>> START Excerpt
Tuk Gwet: Fixing the Digital Future for Societies Excluded by Language
Kamusi Project International
Session 278
Addressing linguistic inequity through ICT: approaches to collecting and sharing the data necessary to enable non-lucrative languages as equal players in the ICT universe
Speakers of most of the world’s 7000 languages are excluded from participation in global engines of knowledge and prosperity because their languages do not have a meaningful digital presence. Language inequity is not accidental; colonial languages that were imposed on Africa at the Berlin Conference of 1884 remain the foreign languages in which most African students must traverse their secondary studies, and children of disempowered languages worldwide share similar stories of violent linguistic suppression across a similarly long time span. This inequity has now been embedded in the tools and technologies available to languages in the digital age. The languages with the most political and economic power have benefited from decades of research and investment. Speakers of languages that are not favored by those who control the purse strings are effectively blocked from digital pathways toward most Sustainable Development Goals - not only endangered languages that contain a wealth of vanishing human patrimony, but also demographically strong languages with tens of millions of speakers and growing.
Digital technologies have changed lives in ways too numerous to count. Whether the ability to consult with a doctor in e-health, apply for a business license in e-governance, or study STEM online, speakers of lucrative languages experience a world highly mediated by language technologies. The path to success is well trodden: assemble copious linguistic data, such as words and language models, in forms that are compatible with existing natural language processing techniques, then put that data to work in well-developed tools. The missing elements for most languages to join this path are the money and attention to acquire the data, the belief that digital linguistic equity is a realistic prospect, and, critically, the commitment to linguistic equity as a development priority.
This panel will examine language equity through the lens of a concept described by a term from the Basaa language of Cameroon: tuk gwét. Tuk gwét refers to waging war against an injustice in order to repair, not to punish, with the aim of preventing it from happening in the future. Without concentrating on the history that has created the current linguistic digital divide, the panel will focus on methods that can be deployed going forward for non-privileged languages to leapfrog into advanced language technologies. This will include both the technical environment, such as the Platform for African Language Empowerment that the African Academy of Languages proposes for the African Union with technology and data from Kamusi.org and other technology and linguistic partners, and the financial and ideological transformations that must occur in order to move from rhetoric to reality, for any and all languages that have been suppressed or ignored by those guiding research and investment from centuries past into the current day.
>> END Excerpt
>> START Rows
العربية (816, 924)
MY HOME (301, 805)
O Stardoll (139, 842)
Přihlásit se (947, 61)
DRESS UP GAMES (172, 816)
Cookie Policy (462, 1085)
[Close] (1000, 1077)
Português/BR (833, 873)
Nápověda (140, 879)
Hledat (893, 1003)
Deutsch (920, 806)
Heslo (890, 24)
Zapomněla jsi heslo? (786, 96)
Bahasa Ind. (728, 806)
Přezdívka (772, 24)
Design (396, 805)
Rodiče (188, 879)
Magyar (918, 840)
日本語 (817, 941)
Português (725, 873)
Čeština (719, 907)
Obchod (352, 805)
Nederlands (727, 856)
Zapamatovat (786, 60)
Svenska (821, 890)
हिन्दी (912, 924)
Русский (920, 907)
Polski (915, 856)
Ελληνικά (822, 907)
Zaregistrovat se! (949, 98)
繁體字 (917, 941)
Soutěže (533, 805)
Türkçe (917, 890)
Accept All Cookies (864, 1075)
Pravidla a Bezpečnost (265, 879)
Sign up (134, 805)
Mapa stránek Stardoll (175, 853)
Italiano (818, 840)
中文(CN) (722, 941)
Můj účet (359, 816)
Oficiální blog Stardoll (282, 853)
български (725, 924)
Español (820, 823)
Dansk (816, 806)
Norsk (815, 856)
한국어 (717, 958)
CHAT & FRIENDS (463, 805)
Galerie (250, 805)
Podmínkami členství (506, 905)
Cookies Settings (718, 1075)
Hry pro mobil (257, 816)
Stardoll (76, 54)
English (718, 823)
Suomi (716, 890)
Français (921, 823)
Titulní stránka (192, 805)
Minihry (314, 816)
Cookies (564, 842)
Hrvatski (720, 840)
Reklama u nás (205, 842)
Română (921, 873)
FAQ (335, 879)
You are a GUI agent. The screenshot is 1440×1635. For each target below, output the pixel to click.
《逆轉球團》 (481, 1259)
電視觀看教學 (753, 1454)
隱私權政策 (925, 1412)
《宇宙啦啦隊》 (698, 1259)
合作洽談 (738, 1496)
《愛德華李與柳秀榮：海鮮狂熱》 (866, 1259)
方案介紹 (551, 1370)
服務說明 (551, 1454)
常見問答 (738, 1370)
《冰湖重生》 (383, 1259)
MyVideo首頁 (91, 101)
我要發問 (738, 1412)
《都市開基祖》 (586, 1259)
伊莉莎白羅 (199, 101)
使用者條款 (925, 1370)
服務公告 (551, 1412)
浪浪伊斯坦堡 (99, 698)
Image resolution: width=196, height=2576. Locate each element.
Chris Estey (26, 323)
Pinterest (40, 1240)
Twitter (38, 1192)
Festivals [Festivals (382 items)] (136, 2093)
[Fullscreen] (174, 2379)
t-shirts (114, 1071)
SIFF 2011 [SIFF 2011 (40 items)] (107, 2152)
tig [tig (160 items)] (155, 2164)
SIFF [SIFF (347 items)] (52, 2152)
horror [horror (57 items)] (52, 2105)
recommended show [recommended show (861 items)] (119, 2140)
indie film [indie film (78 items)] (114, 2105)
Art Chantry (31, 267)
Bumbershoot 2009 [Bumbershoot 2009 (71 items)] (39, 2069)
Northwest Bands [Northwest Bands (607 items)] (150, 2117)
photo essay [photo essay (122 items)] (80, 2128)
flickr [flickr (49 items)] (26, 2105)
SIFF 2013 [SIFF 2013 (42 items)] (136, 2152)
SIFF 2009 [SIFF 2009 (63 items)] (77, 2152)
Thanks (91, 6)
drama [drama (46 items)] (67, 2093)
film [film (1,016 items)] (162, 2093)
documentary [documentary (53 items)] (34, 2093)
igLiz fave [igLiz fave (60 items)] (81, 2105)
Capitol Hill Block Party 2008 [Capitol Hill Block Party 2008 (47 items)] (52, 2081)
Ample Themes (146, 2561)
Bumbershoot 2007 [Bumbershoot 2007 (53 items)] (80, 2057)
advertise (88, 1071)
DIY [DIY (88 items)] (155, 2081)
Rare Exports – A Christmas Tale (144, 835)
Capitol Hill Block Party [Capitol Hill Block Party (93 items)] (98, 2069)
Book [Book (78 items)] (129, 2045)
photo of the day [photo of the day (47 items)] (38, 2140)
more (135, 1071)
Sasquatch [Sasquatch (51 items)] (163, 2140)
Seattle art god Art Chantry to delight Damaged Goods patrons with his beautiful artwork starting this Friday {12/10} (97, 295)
>> END Rows
Written tasks.
**a)** Answer these about the session text, marking each answer to match:
(i) In what year was the Berlin Conference held?
(ii) Which language does the term "tuk gwét" come from?
(iii) Which body proposes the Platform for African Language Empowerment, and for whom?
**b)** Copy out the part of the session text that starts at "Digital technologies have" and ends after "a development priority.", swapping "lucrative" for "well-funded".

Written responses.
**a)**
(i) 1884
(ii) The Basaa language of Cameroon
(iii) The African Academy of Languages proposes it for the African Union.

**b)**
Digital technologies have changed lives in ways too numerous to count. Whether the ability to consult with a doctor in e-health, apply for a business license in e-governance, or study STEM online, speakers of well-funded languages experience a world highly mediated by language technologies. The path to success is well trodden: assemble copious linguistic data, such as words and language models, in forms that are compatible with existing natural language processing techniques, then put that data to work in well-developed tools. The missing elements for most languages to join this path are the money and attention to acquire the data, the belief that digital linguistic equity is a realistic prospect, and, critically, the commitment to linguistic equity as a development priority.